On the other hand, Beijing’s recent actions and comments suggest that it is feeling growing international pressure to curtail its territorial claims and actions in the South and East China seas. China has subtly altered its basic justification for claiming the maritime territory it has, now arguing not that the occupation of islands justifies the claim but rather that the possession of the water justifies the occupation of the islands. And following a recent increase in confrontations between Chinese fishing boats and Indonesian authorities near the Natuna Islands, China simply asserted that those were traditional Chinese fishing grounds — enough justification for the actions of the fishermen. Additionally, China continues to accuse other countries, particularly the United States and Japan, of double standards when it comes to the rights of freedom of navigation in the region.
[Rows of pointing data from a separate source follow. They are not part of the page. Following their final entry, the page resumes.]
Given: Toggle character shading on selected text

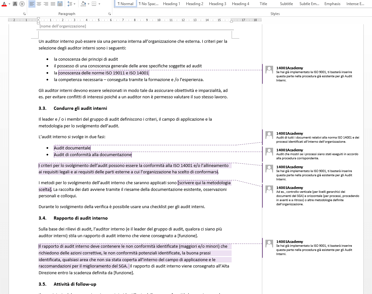Looking at the screenshot, I should [15, 4].
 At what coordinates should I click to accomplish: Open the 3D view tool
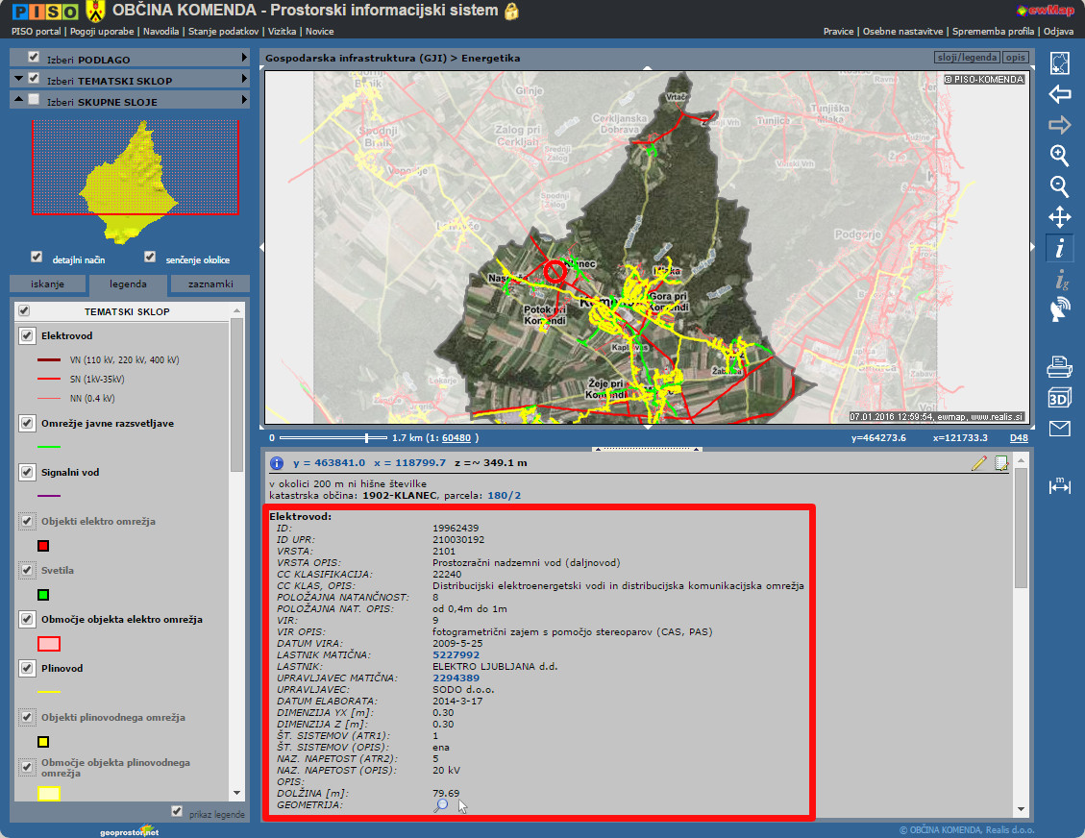pos(1059,398)
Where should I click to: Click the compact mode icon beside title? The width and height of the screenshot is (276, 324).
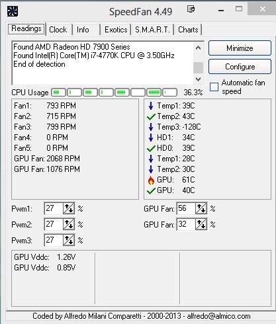(x=191, y=9)
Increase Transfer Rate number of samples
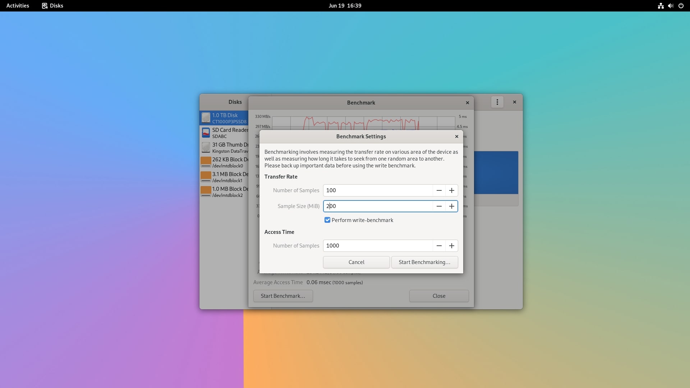The image size is (690, 388). (x=451, y=190)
The reported threat to leave UNCLOS is in some ways like North Korea’s repeated threat — which it eventually carried out — to withdraw from the Nuclear Non-Proliferation Treaty. Pyongyang abided by neither the letter nor the spirit of the treaty when it was a signatory, yet participation brought certain self-imposed constraints and created a space for a common dialogue with others. In addition, the threat of leaving shaped the behavior of other countries that sought to pre-empt such an “extreme” action.
China already selectively interprets the UNCLOS regarding midpoints, definitions of islands and what constitutes legitimate maritime action within its claimed waters, and Beijing refuses to participate in the Hague case (despite the arbitration fitting with the UNCLOS mechanisms). But the threat to withdraw from UNCLOS is an extreme action that, from Beijing’s perspective, is something other nations will want to avoid.